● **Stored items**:
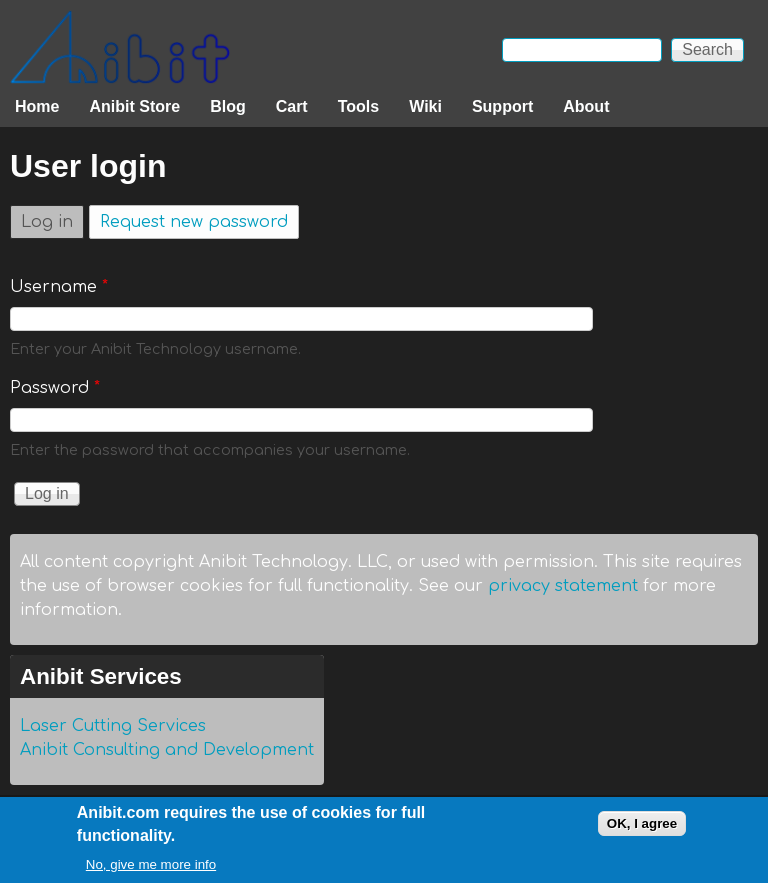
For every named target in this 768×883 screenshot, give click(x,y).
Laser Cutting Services (113, 726)
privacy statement (563, 586)
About (586, 106)
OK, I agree (642, 827)
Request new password (194, 222)
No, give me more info (151, 869)
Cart (292, 106)
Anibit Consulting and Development (167, 750)
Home (37, 106)
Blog (228, 106)
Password (55, 388)
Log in (52, 218)
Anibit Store (134, 106)
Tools (358, 106)
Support (502, 106)
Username (59, 287)
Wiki (425, 106)
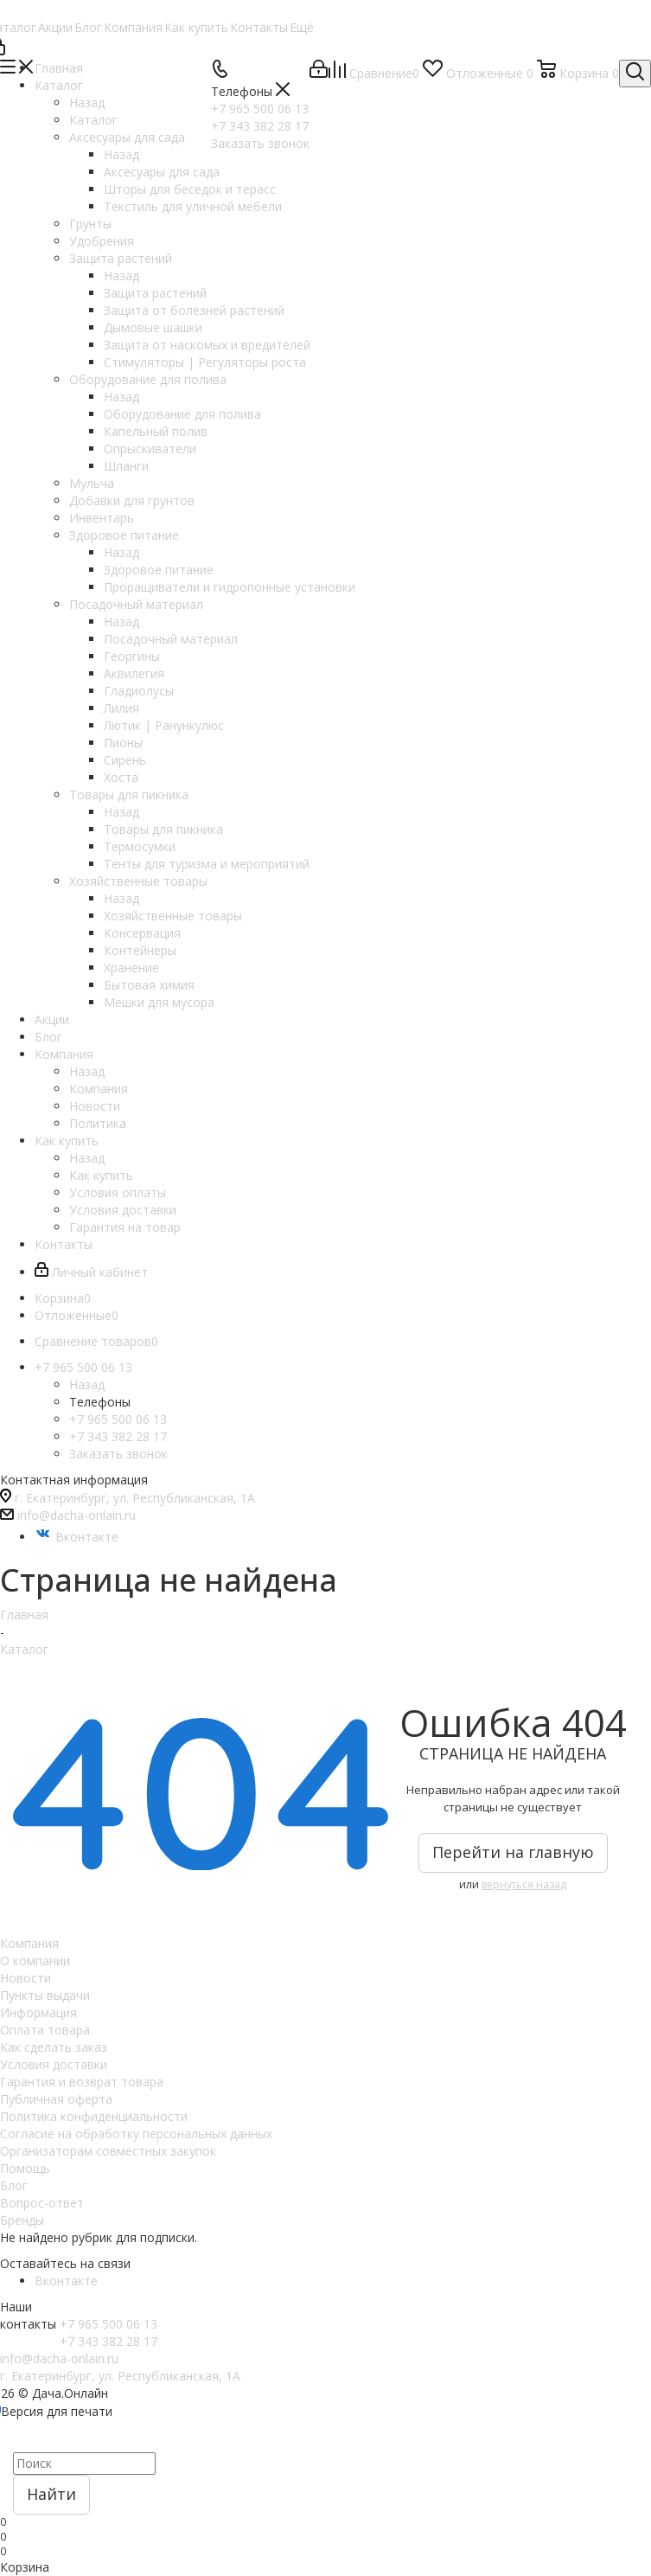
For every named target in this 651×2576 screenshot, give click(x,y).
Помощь (25, 2168)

● **Instructions to follow**: Print all of the data above word for word, leaving out the pictures.

● **Solution for this task**:
For every named target in this 768×883 screenshot, give click(x,y).
Laser Cutting Services (113, 726)
privacy statement (563, 586)
About (586, 106)
OK, I agree (642, 827)
Request new password (194, 222)
No, give me more info (151, 869)
Cart (292, 106)
Anibit Consulting and Development (167, 750)
Home (37, 106)
Blog (228, 106)
Password (55, 388)
Log in (52, 218)
Anibit Store (134, 106)
Tools (358, 106)
Support (502, 106)
Username (59, 287)
Wiki (425, 106)
For every named target in this 651×2576 screenshot, give click(x,y).
Помощь (25, 2168)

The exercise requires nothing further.